C’est à Wendake que j’ai fait la connaissance de Laure Morali. Depuis, comme une fée palpitante au soleil, sa présence, furtive, toujours souriante, hante agréablement mes nuits. En effet, chez cette femme des mots et des vents, j’ai retrouvé quelque chose que je recherchais depuis mes premiers vers, et dont Joséphine Bacon a dit que c’était « mon autochtonie », ce rêve du temps où les femmes étaient libres, et reines en terre amazighe.

Originaire des amazighes des Aurès, la grand-mère maternelle de Laure Morali a tout fait pour nous réunir au Canada, en Septembre 2008 dans un élan dont Laure dit elle-même dans son recueil "La terre cet animal"

" Quand on marche
 dans les aubes
d’un continent vieux
il arrive
que des ancêtres nous bousculent
en nous prenant les mains
et nous tombons à genoux
pour sentir le ciel dans le sol ."

Sur "cette même plage qui borde le monde, le bleu, l’espace ", une plage sur laquelle Laure Morali promène un regard de tendresse permanente qui sème l’espoir sur son passage, ce "bonheur espiègle" qui l’accompagne, la poétesse « pense " je t’aime »" sans savoir à qui ce sentiment s’adresse ".

De cette fée radieuse qui ne laisse rien  apparaître de son inquiétude,  de sa déchirure, se dégage une lumière qui force le respect.

Entre ciel et terre, Laure Morali est un voyage suspendu au mystère des mots, d’un "vieux pin qui l’a fait murir " en tant que jeune fille…ce même pin qui lui souffle des vers d’une incroyable beauté depuis lors. Car si l’art est le propre de l’homme, Laure Morali est le propre d’un art où se reflète une fleur, une douceur, qui ont sombré dans les adieux pour faire durer le plaisir, entre la Bretagne, le Canada et une Afrique du Nord qu’elle n’a connue que par sa grand-mère Paon, mais surtout entre les langues de ses ancêtres bretonne et amazighe qu’elle ne connaît pas, le français, l’innu et les autres langues amérindiennes qu’elle aime et qu’elle habite pour retrouver le bonheur d’avant de naître.

Cette descendante d’une lignée de reines par sa grand -mère suit sa destinée  avec cette lucidité dont le prix est la douleur, en attendant un salut qui viendrait de quelque  part, et qui n’est autre que l’écriture, cette  " route des vents " sur laquelle j’ai rencontré cette écrivaine et poétesse d’exception, ces lointains rivages qui, soudain, deviennent si proches quand elle en parle si bien sans les nommer.
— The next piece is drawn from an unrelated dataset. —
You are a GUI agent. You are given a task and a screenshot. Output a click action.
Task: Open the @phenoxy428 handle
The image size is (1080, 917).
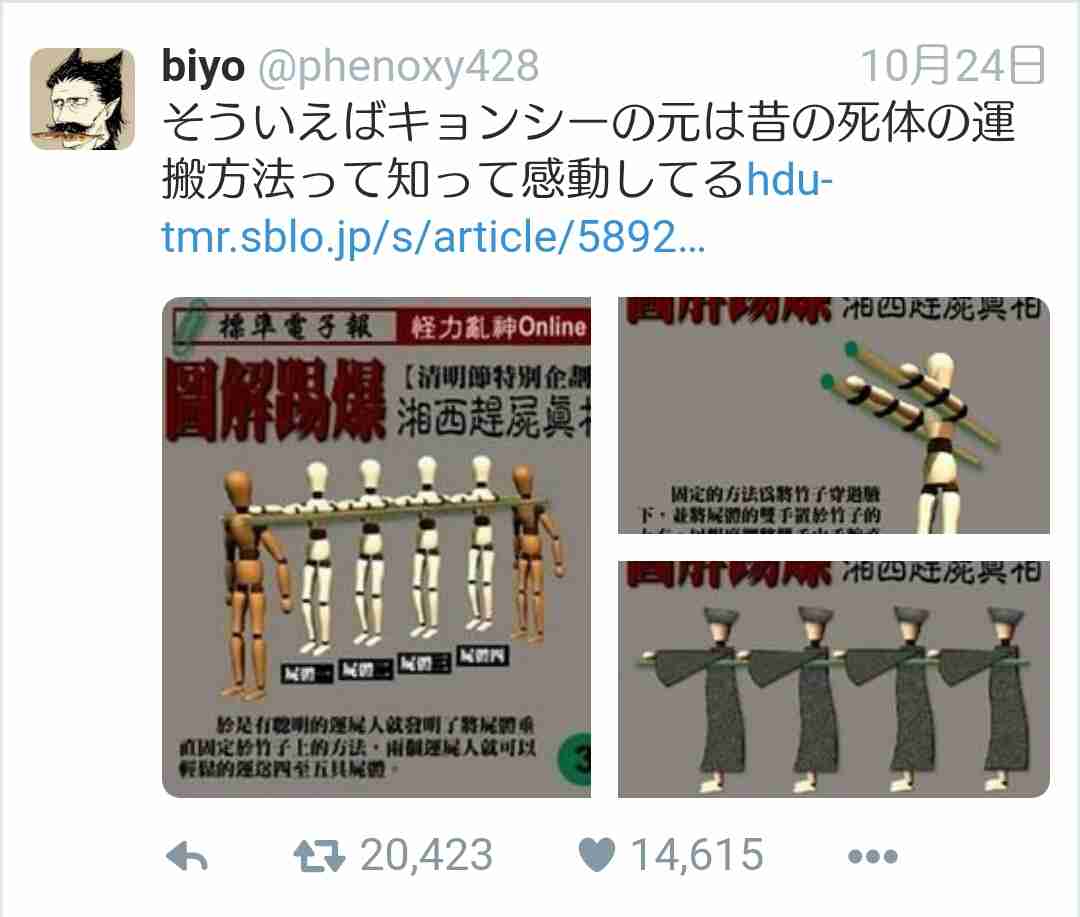[x=398, y=68]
Une contrée où on ne voit plus cette frontière entre la terre et le ciel, entre la vie et la mort, tellement le temps et l’espace sont abolis par Laure Morali afin d’arriver au " temps où la lune et le soleil n’avaient qu’un seul cœur pour briller… », et marcher

"dans le rêve" de
 « la terre
cet animal
       quand elle respire…"
.
Quel tableau de mystères peints d’une pichenette ! Tel un grand peintre retouchant la toile où est reproduite l’aube de l’éternité,

" au temps où l’âme
                              était un vide
lumineux "

Tel un cinéaste, Laure Maurali promène notre regard de vérité en lumière et de lumière en esprit…Le tout enveloppé d’un amour si grand pour le monde et la vie, pour les " vents bleus " comme les hommes bleus du désert, les Touaregs,

"Les nomades   
        -qui-       ont signé leurs rêves
                              dans la pierre "…

il ya plus de neuf mille ans !!!

Du temps où l’une de nos aïeules commune, "Thiya" (la belle en langue amazighe) était réellement reine !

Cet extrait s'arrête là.